In another usage, ‘preachers’ of some modern sects assert that bhakti is a type of ‘science’. Academics have interpreted this assertion as an attempt to influence the public to take up religion by using the enormous current prestige of science. There may be some truth in this. A number of preachers of these sects simultaneously indulge in science-bashing, and insisting that bhakti is the ‘real’ science. But they would be hard-pressed to even define what ‘science’ is; and most of them have never made a scientific discovery in their life! Such preachers are primarily interested in strategy- how to get an individual to take up bhakti. Their methods keep on shifting depending on current winds in society, and so their views are evolving constantly to suit their eager audience. The ends justify the means- after all, preaching bhakti to society is a noble cause.
But what about the truth?
The truth is that science has revealed accurate and verifiable information of the universe, and much of it appears to either contradict the bhakti scriptures, or is plainly absent from them. This is a simple truth that the science bashing preachers can’t or won’t see.
Science is outside-in, while vijñāna is inside-out
Scientific knowledge is ‘outside-in’: starting from contact between sense objects and the senses, then processed in the mind as information and finally understood by one’s consciousness. In the sense of this mechanism, it is very different from bhakti as we will see below. This is also why bhakti involves vijñāna, but not science.
The sākṣātkāra of Sri Suka or Sri Vyasa occurs ‘inside’: revealed directly by Kṛṣṇa to the चेतना – consciousness- through a self-revelation which is independent of the mind, senses etc. (check for Shri Satyanarayana dasa Babaji’s commentary on Tattva-sandarbha, anuccheda 29.3). This perception is then recorded in the mind and manifests outward (inside-out) through the senses in the writings of the sages. The writings are not for ‘verification’ purposes by practitioners as happens in a hypothesis-testing science, but rather to inform them of the need to turn their consciousness toward Kṛṣṇa if they desire a similar self-revelation.
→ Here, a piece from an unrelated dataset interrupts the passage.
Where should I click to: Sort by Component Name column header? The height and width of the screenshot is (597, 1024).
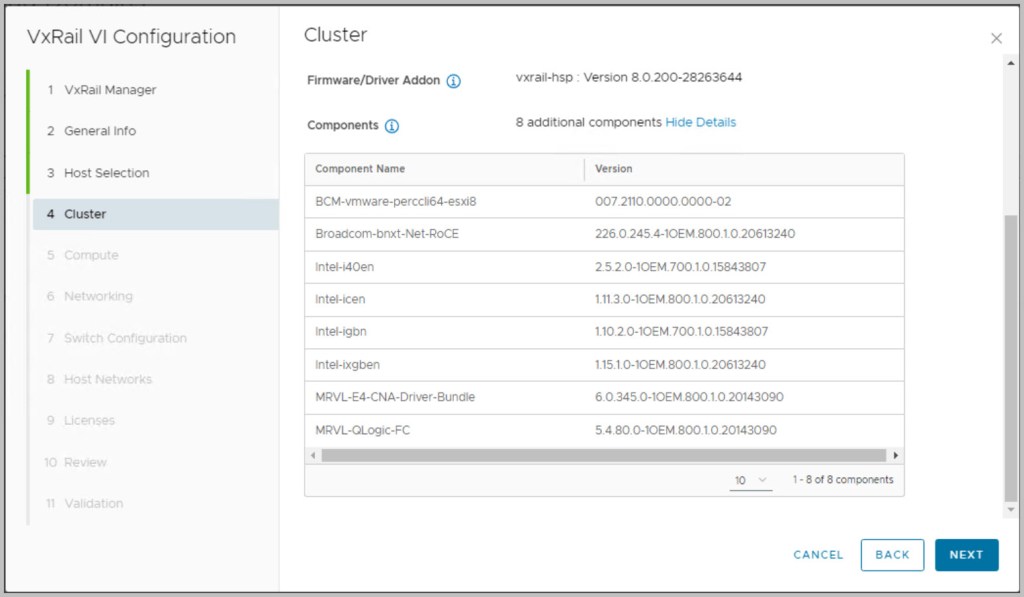360,169

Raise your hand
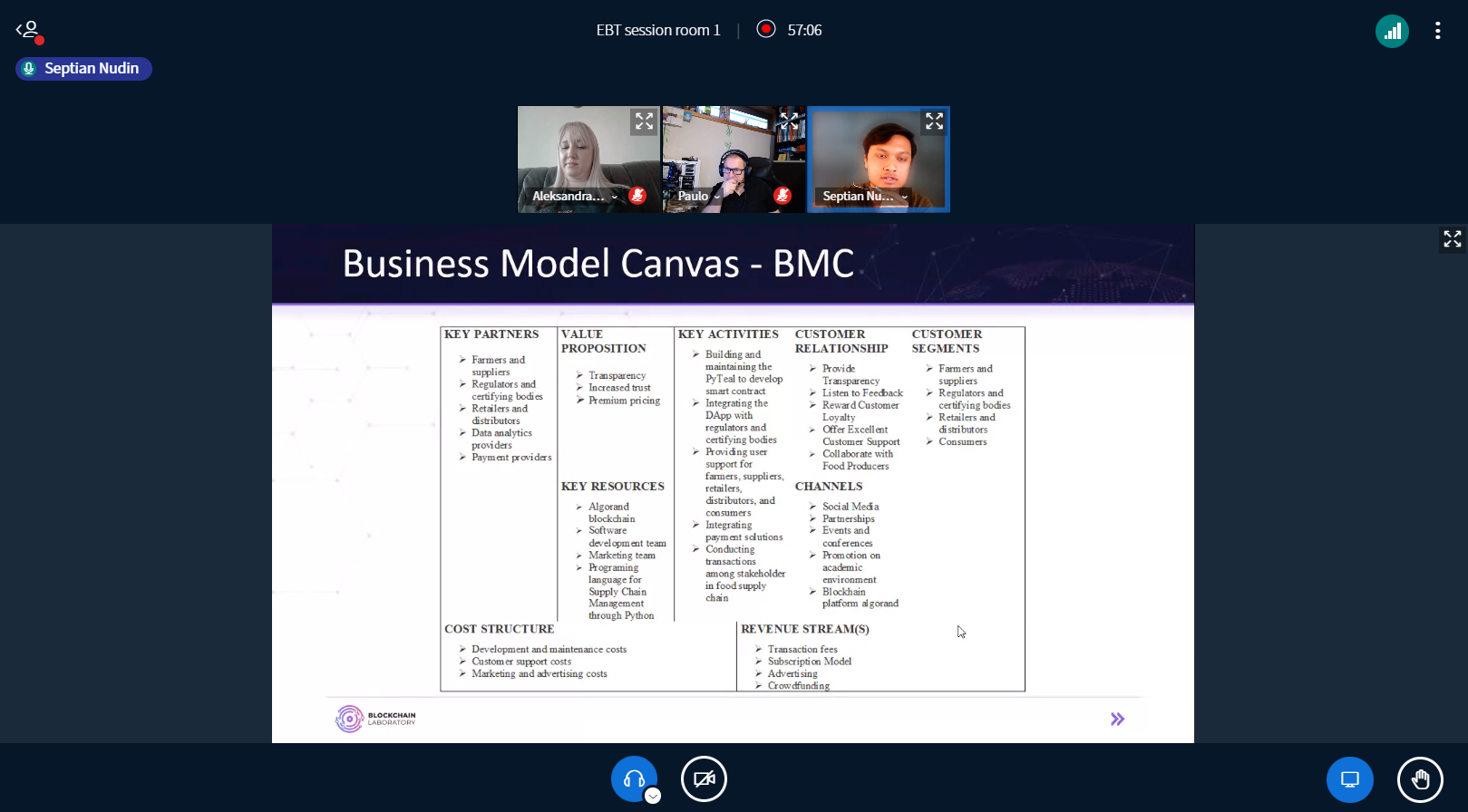tap(1419, 779)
Such sākṣātkāra occurs on oneness of the heart (bhāva) with the guru, so there is no question of the ‘rigorous skepticism’ in the above definition. Without a paramparā, and one-ness with it, no such perception is possible. This knowledge is not ‘verifiable’ by anyone or any process outside the paramparā. Nor is verification the purpose of a paramparā.
Now such sākṣātkāra has been criticized in academia because it appears to only verify what is in the scriptures. After all, the phenomenon of confirmation bias is well known. Oneness of bhāva is a pre-requisite for sākṣātkāra, and so naturally Kṛṣṇa will appear as Shyamasundara to anyone in the Chaitanya Vaishnava paramparā. He is not going to appear as someone else. This appears like confirmation bias, because this reality is itself biased. It self-reveals itself to one according to their bhāva; on its own terms and not on the terms of the inquirer.
Another way bhakti is different from science is that one has to have faith in it as we have already seen. I have seen fallacious arguments from preachers that science also requires faith (a strawman fallacy), but we will leave this aside for now. In bhakti, the supreme independent reality itself infects someone with the thought-desire to pursue bhakti (nirguṇa bhakti-śraddhā). When someone takes to bhakti in the modern age of science, it must appear irrational because it is beyond logic.